## Creating a BERT Transformer model

### Load and Save a model

In [1]:
from transformers import BertConfig, TFBertModel

# Building the config - configuration object
config = BertConfig()

# Building the model from the config
model = TFBertModel(config)

  from .autonotebook import tqdm as notebook_tqdm
2024-05-26 15:52:55.128043: I tensorflow/core/platform/cpu_feature_guard.cc:210] This TensorFlow binary is optimized to use available CPU instructions in performance-critical operations.
To enable the following instructions: AVX2 FMA, in other operations, rebuild TensorFlow with the appropriate compiler flags.


In [2]:
# The configuration contains many attributes that are used to build the model:
print(config)

BertConfig {
  "attention_probs_dropout_prob": 0.1,
  "classifier_dropout": null,
  "hidden_act": "gelu",
  "hidden_dropout_prob": 0.1,
  "hidden_size": 768,
  "initializer_range": 0.02,
  "intermediate_size": 3072,
  "layer_norm_eps": 1e-12,
  "max_position_embeddings": 512,
  "model_type": "bert",
  "num_attention_heads": 12,
  "num_hidden_layers": 12,
  "pad_token_id": 0,
  "position_embedding_type": "absolute",
  "transformers_version": "4.41.1",
  "type_vocab_size": 2,
  "use_cache": true,
  "vocab_size": 30522
}



* the hidden_size attribute defines the size of the hidden_states vector  
* num_hidden_layers defines the number of layers the Transformer model has

The loading method used above initialises it with random values (random parameters, I assume).  
The model needs to be trained.

Let's use a pre-trained model:

In [1]:
from transformers import TFBertModel

model = TFBertModel.from_pretrained("bert-base-cased")

  from .autonotebook import tqdm as notebook_tqdm
2024-05-27 18:12:29.456389: I tensorflow/core/platform/cpu_feature_guard.cc:210] This TensorFlow binary is optimized to use available CPU instructions in performance-critical operations.
To enable the following instructions: AVX2 FMA, in other operations, rebuild TensorFlow with the appropriate compiler flags.
Some weights of the PyTorch model were not used when initializing the TF 2.0 model TFBertModel: ['cls.predictions.transform.LayerNorm.weight', 'cls.seq_relationship.weight', 'cls.predictions.transform.dense.weight', 'cls.predictions.transform.LayerNorm.bias', 'cls.predictions.transform.dense.bias', 'cls.predictions.bias', 'cls.seq_relationship.bias']
- This IS expected if you are initializing TFBertModel from a PyTorch model trained on another task or with another architecture (e.g. initializing a TFBertForSequenceClassification model from a BertForPreTraining model).
- This IS NOT expected if you are initializing TFBertModel from

"This model is now initialized with all the weights of the checkpoint.  
It can be used directly for inference on the tasks it was trained on, and it can also be fine-tuned on a new task.  
By training with pretrained weights rather than from scratch, we can quickly achieve good results."

In [2]:
# save the model locally with: 
# model.save_pretrained("directory_on_my_computer") 

# this would generate: 
# config.json
# tf_model.h5

# The tf_model.h5 file is known as the state dictionary; it contains all your model’s weights.
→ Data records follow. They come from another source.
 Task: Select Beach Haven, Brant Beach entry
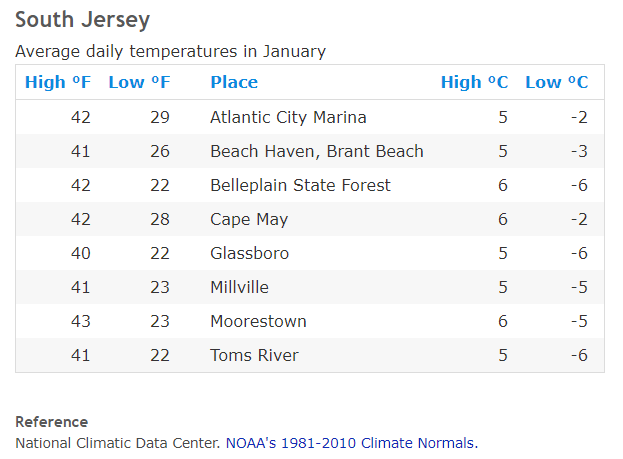click(317, 151)
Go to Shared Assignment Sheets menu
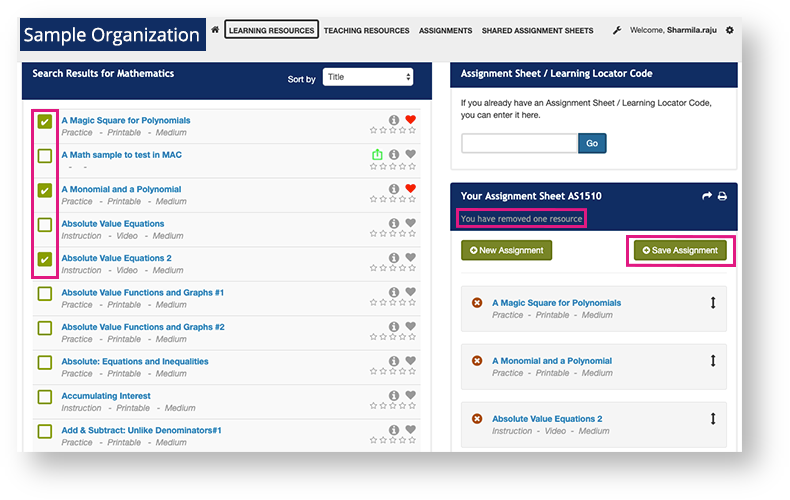The width and height of the screenshot is (790, 500). point(537,31)
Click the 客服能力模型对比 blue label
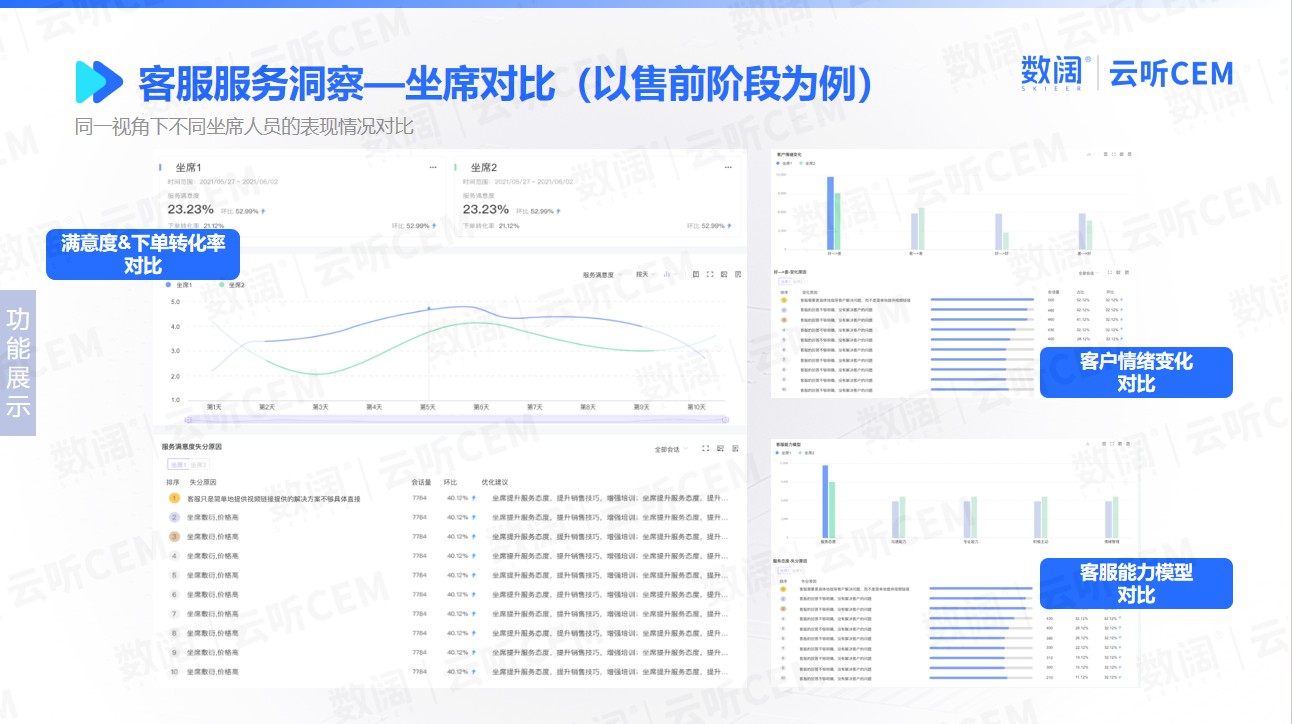The height and width of the screenshot is (724, 1292). 1136,583
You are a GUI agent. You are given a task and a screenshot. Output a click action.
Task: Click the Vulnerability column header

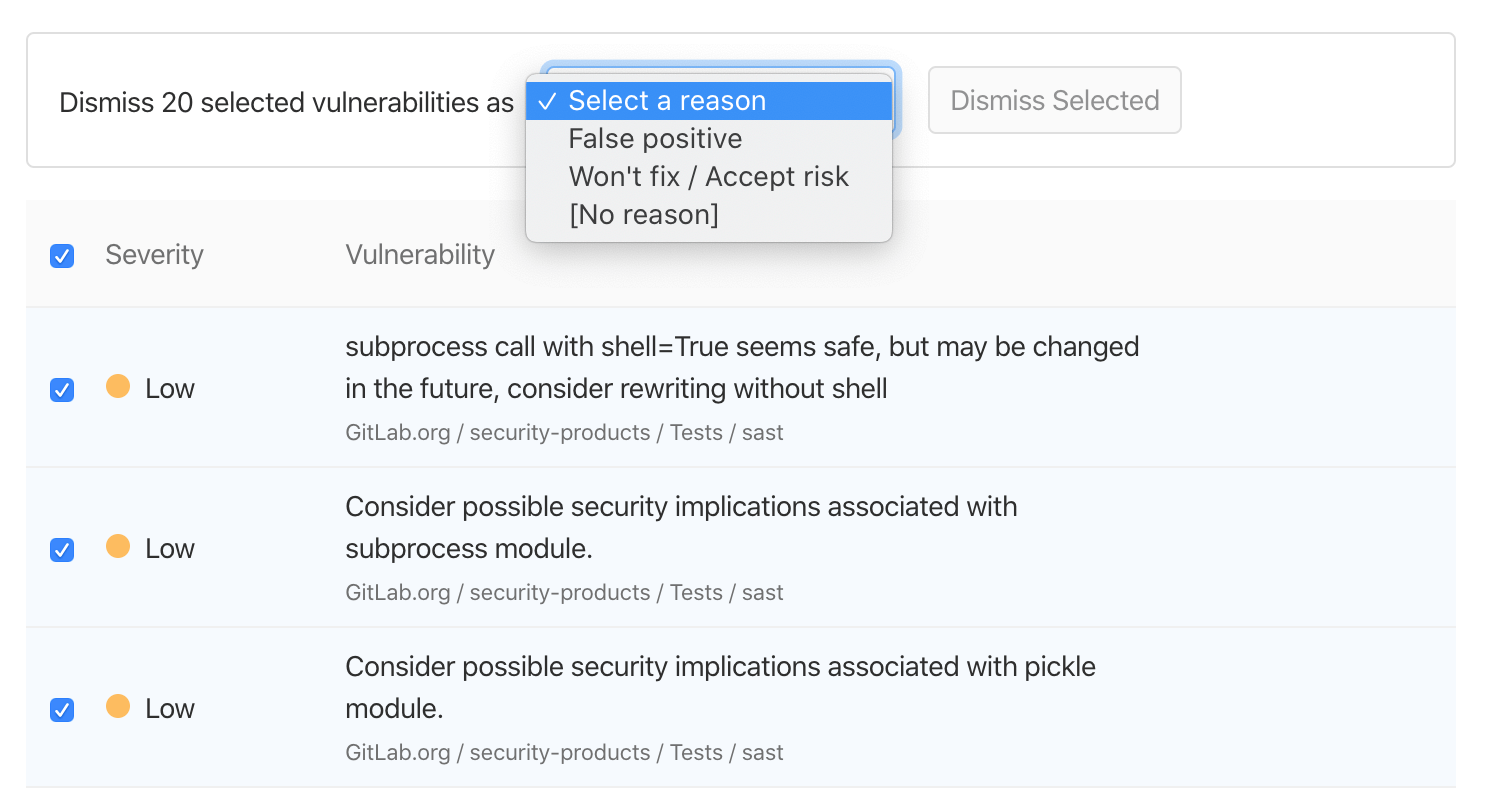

The two files go hand in hand; 
# the configuration is necessary to know your model’s architecture, 
# while the model weights are your model’s parameters.

### Inference with a model

"Transformer models can only process numbers — numbers that the tokenizer generates. But before we discuss tokenizers, let’s explore what inputs the model accepts."  

* Tokenizer takes an input of words (input IDs) and turns them into tokens and then into a list of numbers - in the model framework's required tensors
    * A list of encoded sequences: a list of lists (of numbers)
    * Turn into tensors
    * Submit as input to the model

In [3]:
sequences = ["Hello!", "Cool.", "Nice!"]

# put through a tokenizer outputs:
encoded_sequences = [
    [101, 7592, 999, 102],
    [101, 4658, 1012, 102],
    [101, 3835, 999, 102],
]

# into tensors:
import tensorflow as tf

model_inputs = tf.constant(encoded_sequences)

In [4]:
output = model(model_inputs)